Investment spending is set to increase under the new financial plan, from €33.2bn in 2016 to €37.1bn in 2019. Over this same period, spending on education and research will climb from €20.7bn to over €23bn. More specifics on Germany’s investment plans include the following:
- Transport investment will be raised to €14.2bn in 2018, a €1.4bn increase over allocations for 2017. This is up from a total of roughly €10bn in 2014.
- The Federal Ministry of Education and Research will have a total of €17.6bn at its disposal in 2018, €340m more than the amount projected in the previous financial plan. In 2009, its budget stood at approximately €10bn.
- For the expansion of Germany’s broadband network, the federal government will allocate an extra €400m on top of the benchmark figure approved in March 2017. This means that a total of approximately €4.4bn is earmarked for this purpose in the years up to 2021. The aim here is to provide further support for underserved areas where no network expansion by private companies is expected in the next three years.
- The new financial plan also envisages a €300m top-up in microelectronics investment, for a total of €1.7bn in the years up to 2021. Here the federal government intends to facilitate the spread of digital technology in industry, thereby boosting innovation and competitiveness.
The 2018 federal budget and the financial plan to 2021 also place a clear priority on external and internal security as well as development cooperation.
- In 2018, the defence budget will increase to €38.5bn. This is €1.6bn more than the figure projected in the previous financial plan. Defence spending will keep rising in the coming years, to €42.4bn in 2021. This will continue the turnaround in both staffing and procurement for the Federal Armed Forces.
- The Federal Ministry of the Interior’s budget will rise to over €9.2bn in 2018. This represents an 11.5% increase over the projection in the previous financial plan and is up from €5.9bn in 2013. The additional funding will be targeted directly towards measures to enhance internal security. In particular, financial resources will be provided for the staffing and equipment needed to implement the packages of security policy legislation adopted in recent years.
- The budget of the Federal Ministry for Economic Cooperation and Development will grow to €8.7bn in 2018, up from €6.4bn in 2014. The ministry’s budget has expanded by 35% in four years, a trend that is reflected in Germany’s ODA/GNI ratio. This ratio stood at 0.42% at the outset of the current legislative term, but climbed to approximately 0.7% for the first time in 2016, when Germany’s ODA spending totalled roughly $24.67bn.
Germany continues to place a high priority on integrating refugees and fighting the root causes of refugee flows. The Federation has budgeted €21.4bn for refugee-related spending in 2018. This includes €6.6bn for measures to fight the root causes of refugee flows, significant financial relief of €6.8bn for Land and local governments, and €8bn in federal spending on integration measures and social transfers.

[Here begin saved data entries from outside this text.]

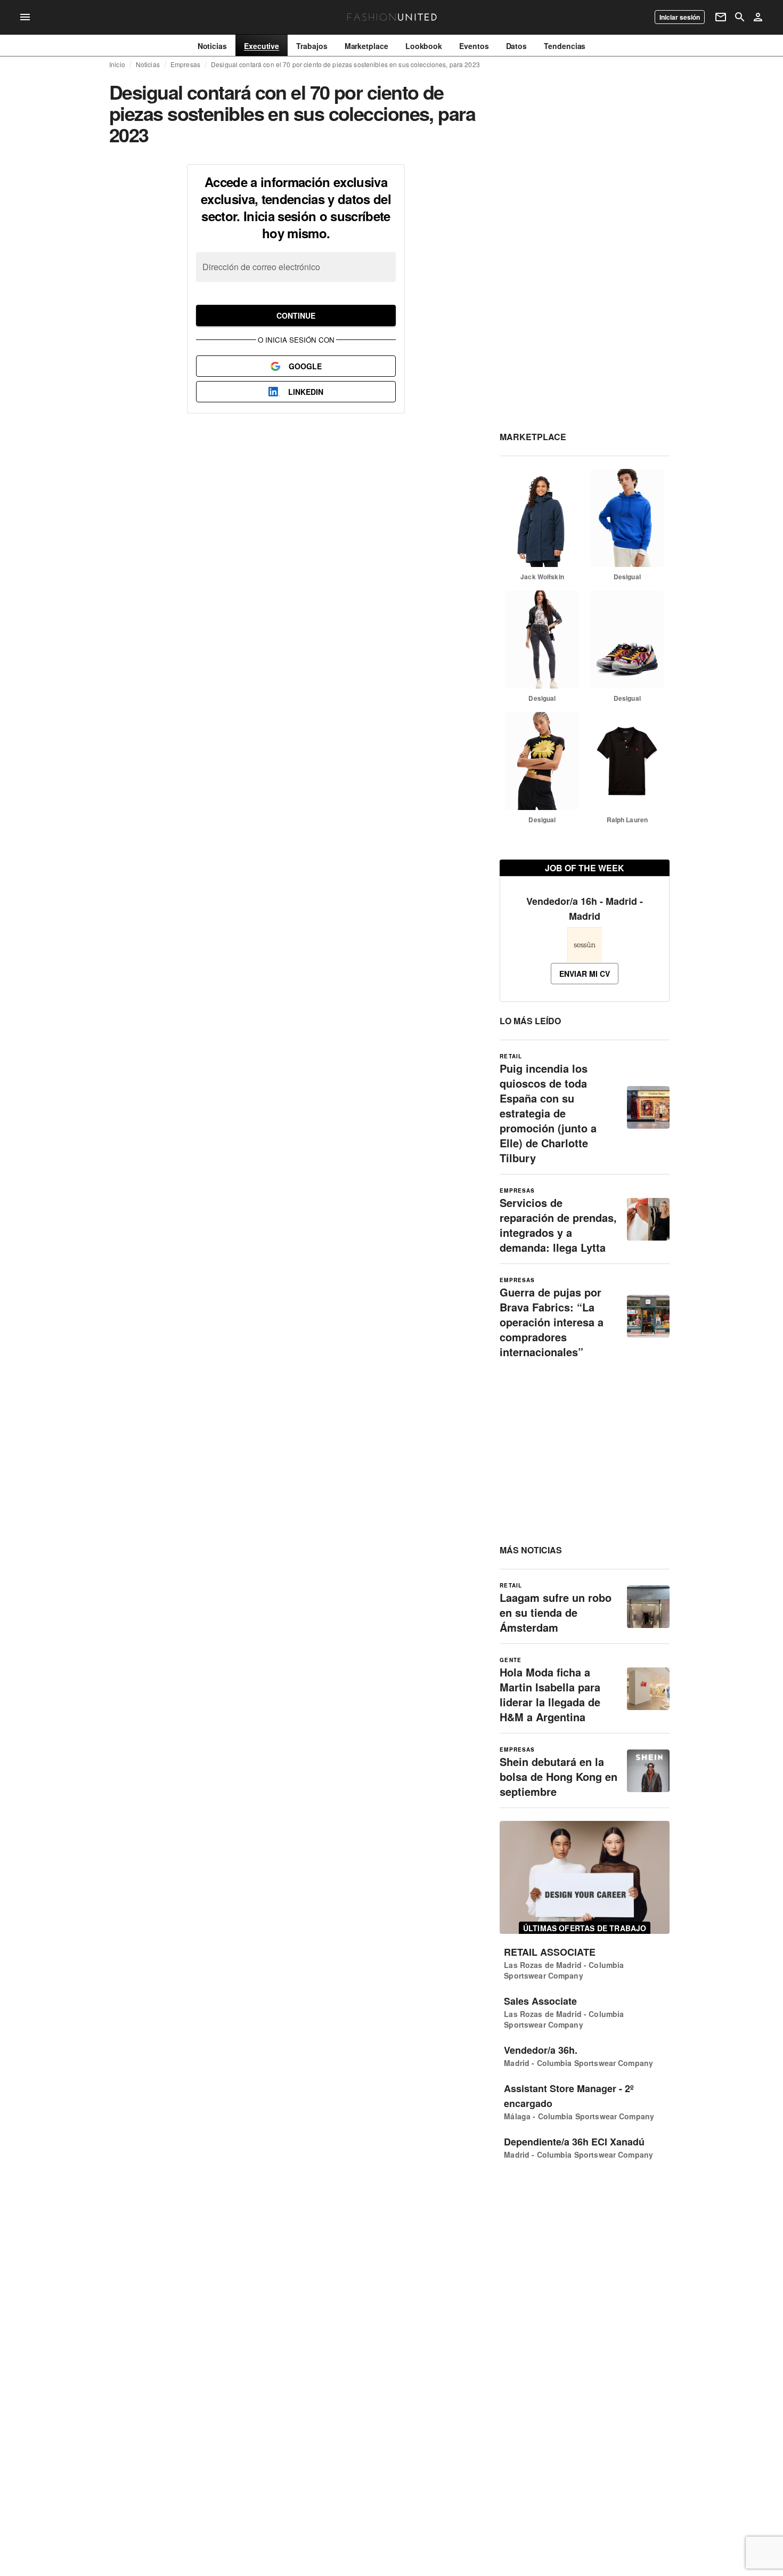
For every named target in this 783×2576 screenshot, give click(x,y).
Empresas (185, 64)
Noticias (148, 64)
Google (305, 366)
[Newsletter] (720, 17)
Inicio (117, 64)
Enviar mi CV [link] (584, 973)
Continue (295, 315)
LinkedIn (305, 391)
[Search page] (739, 17)
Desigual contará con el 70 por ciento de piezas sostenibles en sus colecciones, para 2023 (345, 64)
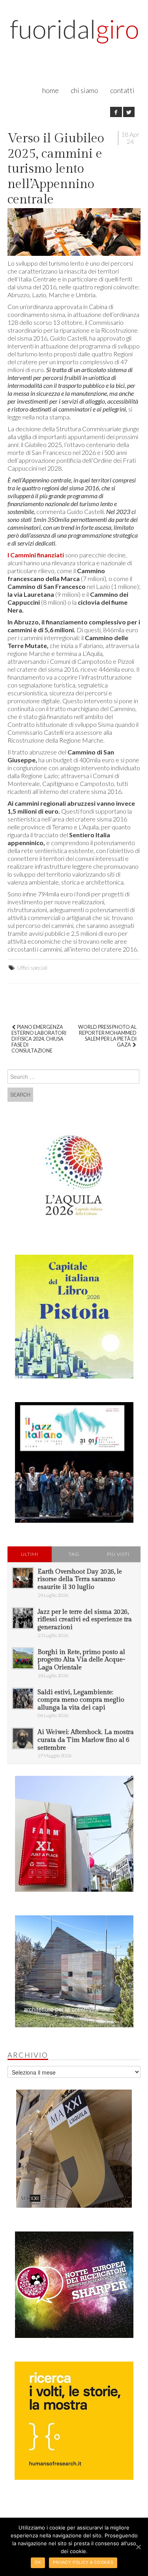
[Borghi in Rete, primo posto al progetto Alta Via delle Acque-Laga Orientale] (23, 1658)
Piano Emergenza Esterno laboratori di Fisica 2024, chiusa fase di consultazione (38, 1039)
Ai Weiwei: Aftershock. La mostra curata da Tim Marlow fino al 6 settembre (85, 1739)
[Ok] (138, 2547)
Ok (38, 2562)
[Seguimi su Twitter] (129, 112)
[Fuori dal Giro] (74, 36)
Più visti (118, 1554)
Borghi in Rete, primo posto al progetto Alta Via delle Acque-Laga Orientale (81, 1659)
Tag (74, 1554)
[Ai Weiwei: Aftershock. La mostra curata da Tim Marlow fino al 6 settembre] (23, 1738)
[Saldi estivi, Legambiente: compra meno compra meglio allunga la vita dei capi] (23, 1698)
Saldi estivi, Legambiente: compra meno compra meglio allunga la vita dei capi (80, 1700)
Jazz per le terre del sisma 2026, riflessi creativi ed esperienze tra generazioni (84, 1619)
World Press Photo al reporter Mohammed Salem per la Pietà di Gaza (107, 1036)
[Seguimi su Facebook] (116, 112)
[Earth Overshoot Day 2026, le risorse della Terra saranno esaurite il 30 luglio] (23, 1578)
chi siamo (84, 90)
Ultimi (29, 1554)
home (50, 90)
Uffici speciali (32, 967)
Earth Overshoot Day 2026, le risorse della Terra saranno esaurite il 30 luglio (79, 1579)
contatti (122, 90)
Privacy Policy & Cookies (83, 2562)
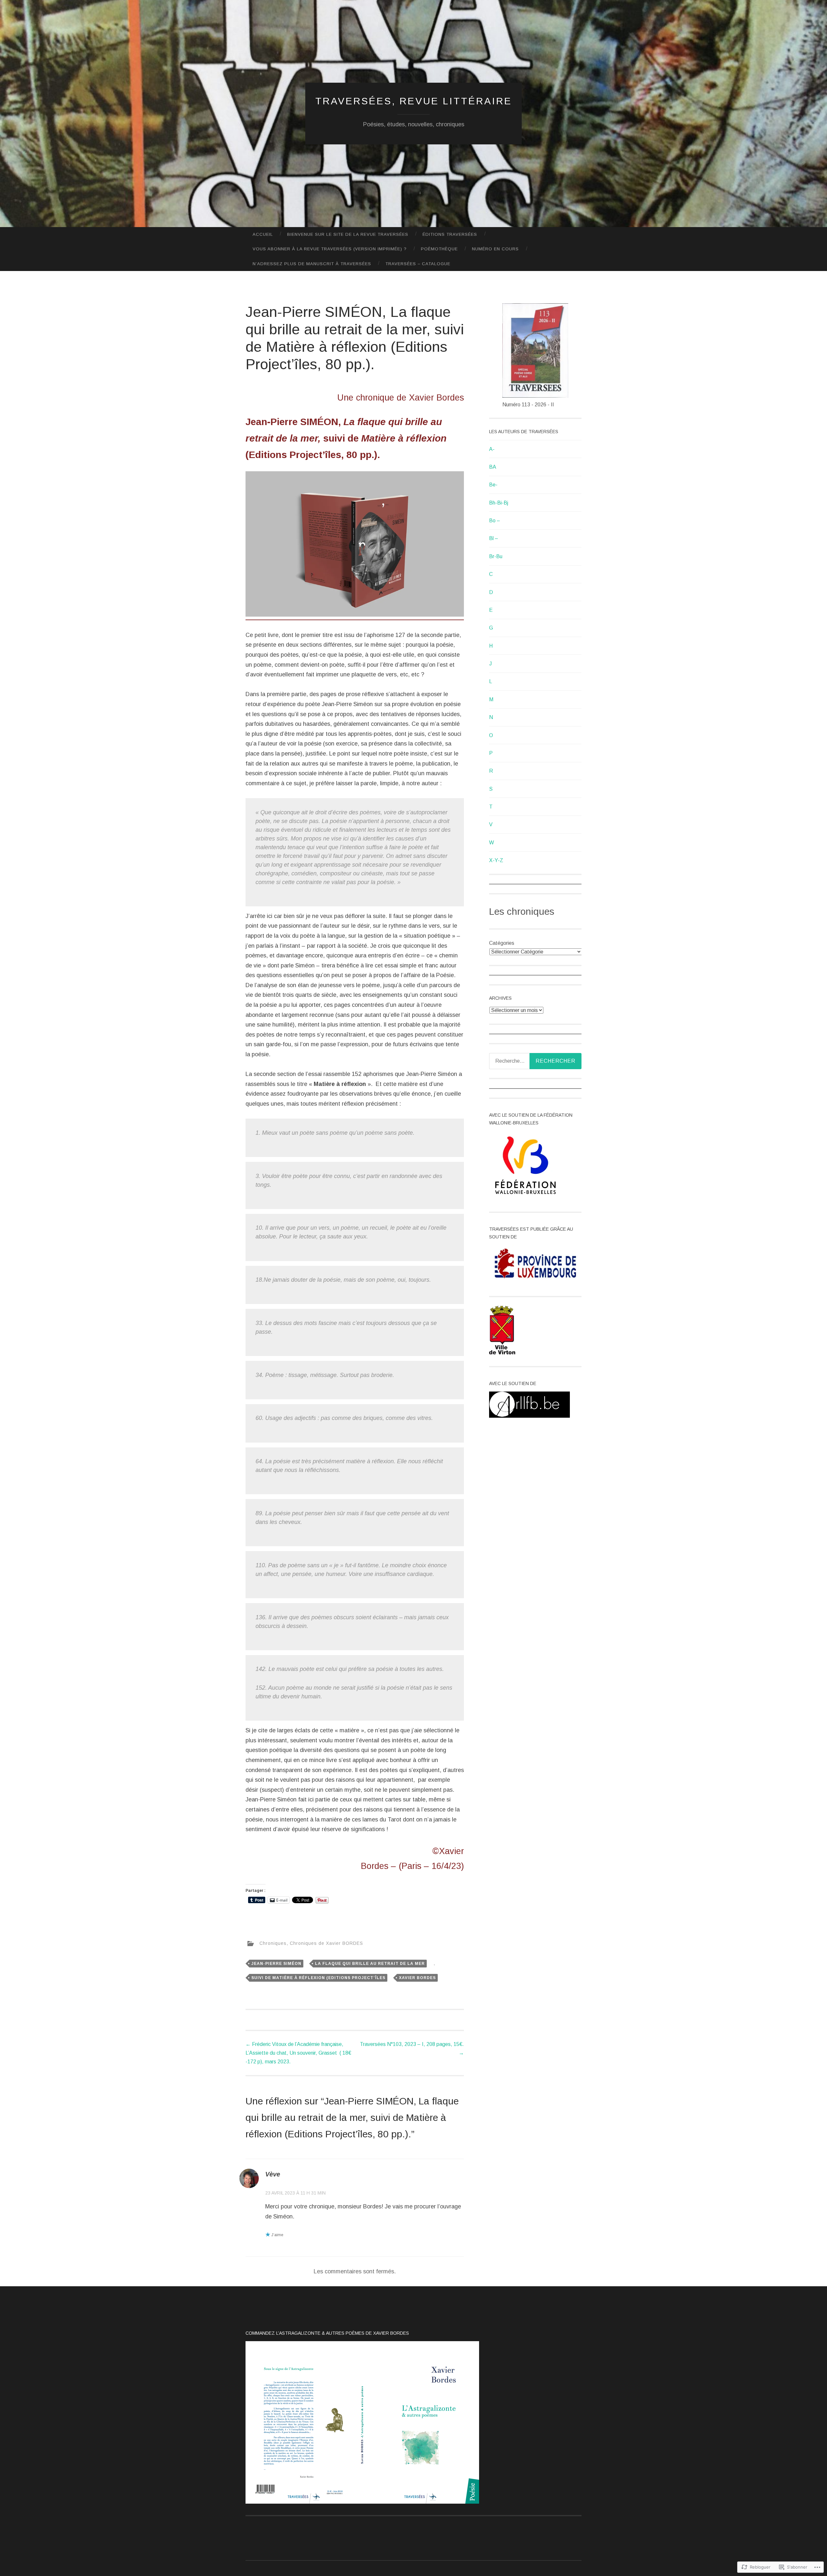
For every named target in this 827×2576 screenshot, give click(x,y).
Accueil (263, 234)
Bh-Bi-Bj (498, 503)
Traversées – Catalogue (417, 263)
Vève (272, 2174)
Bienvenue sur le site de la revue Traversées (347, 234)
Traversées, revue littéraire (413, 101)
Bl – (493, 538)
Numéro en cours (495, 248)
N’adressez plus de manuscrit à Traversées (312, 263)
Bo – (494, 520)
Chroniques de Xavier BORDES (326, 1943)
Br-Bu (495, 556)
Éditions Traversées (450, 234)
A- (492, 449)
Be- (493, 484)
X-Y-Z (496, 860)
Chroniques (273, 1943)
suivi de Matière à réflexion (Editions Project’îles (318, 1978)
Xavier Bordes (417, 1978)
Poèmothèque (439, 248)
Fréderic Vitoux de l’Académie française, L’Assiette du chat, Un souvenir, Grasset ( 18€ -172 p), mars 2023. (298, 2052)
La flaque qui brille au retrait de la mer (370, 1963)
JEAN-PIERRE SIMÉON (276, 1963)
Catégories (501, 943)
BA (492, 467)
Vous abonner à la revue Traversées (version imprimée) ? (330, 248)
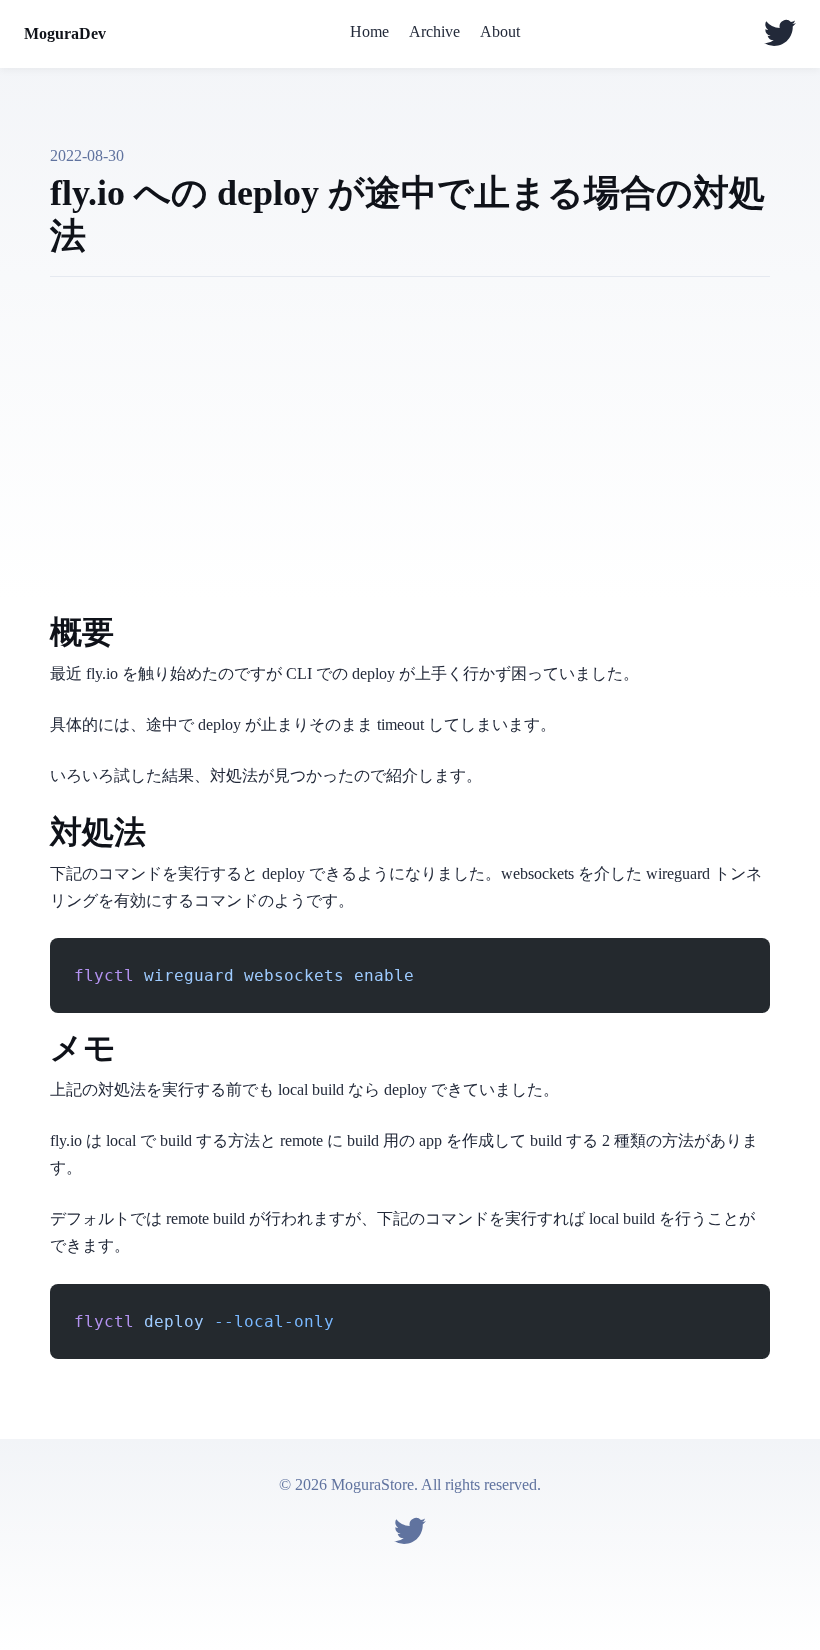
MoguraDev (65, 33)
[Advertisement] (410, 457)
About (500, 31)
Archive (434, 31)
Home (369, 31)
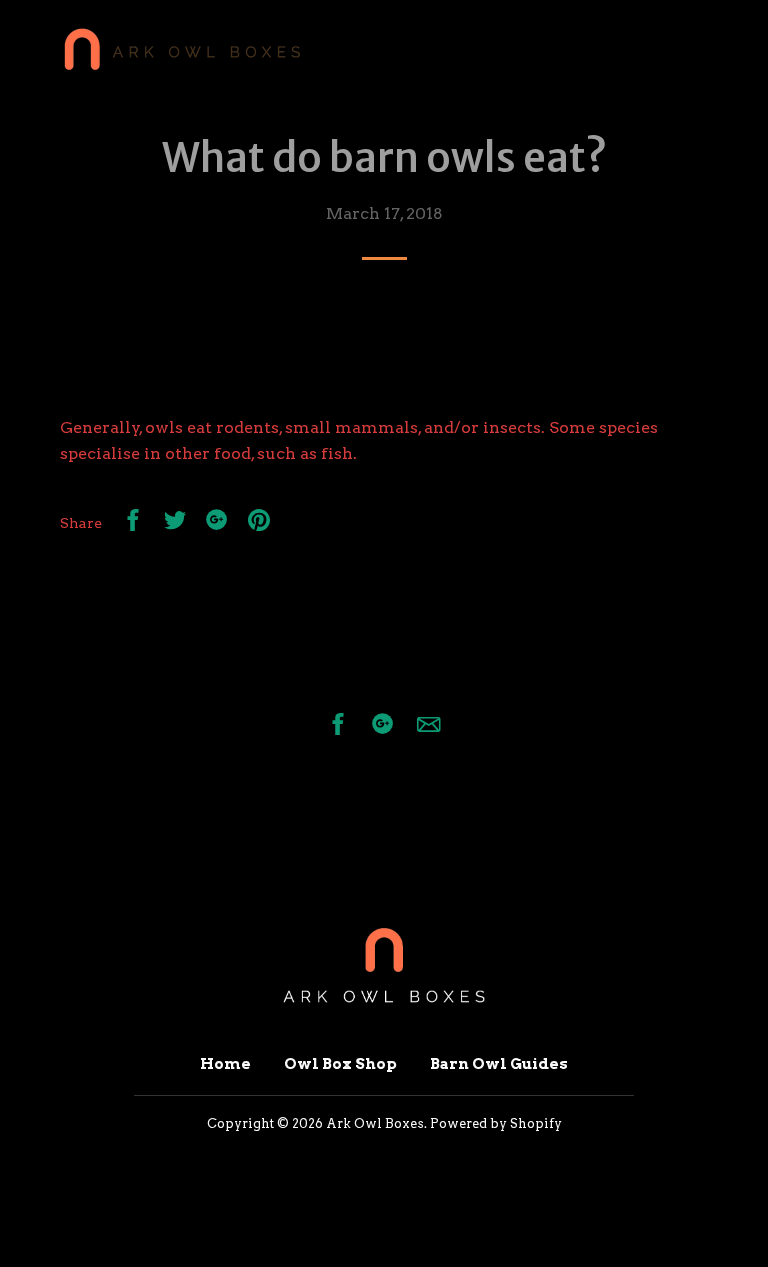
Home (389, 50)
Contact (476, 50)
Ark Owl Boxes (375, 1123)
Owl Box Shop (340, 1064)
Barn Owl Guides (499, 1064)
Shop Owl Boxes (599, 50)
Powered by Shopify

Social spending will remain at a high level in 2018 – approximately €173.8bn – and continues to account for the largest share of federal expenditure by far. In 2018, spending on social benefits is expected to make up roughly 51.5% of total expenditure. This means that approximately one out of every two euros spent by the federal government will go to social benefits. Grants to the statutory pension insurance system account for the largest share of social spending by the Federation. These will increase from just under €94bn in 2018 to €103.4bn in 2021.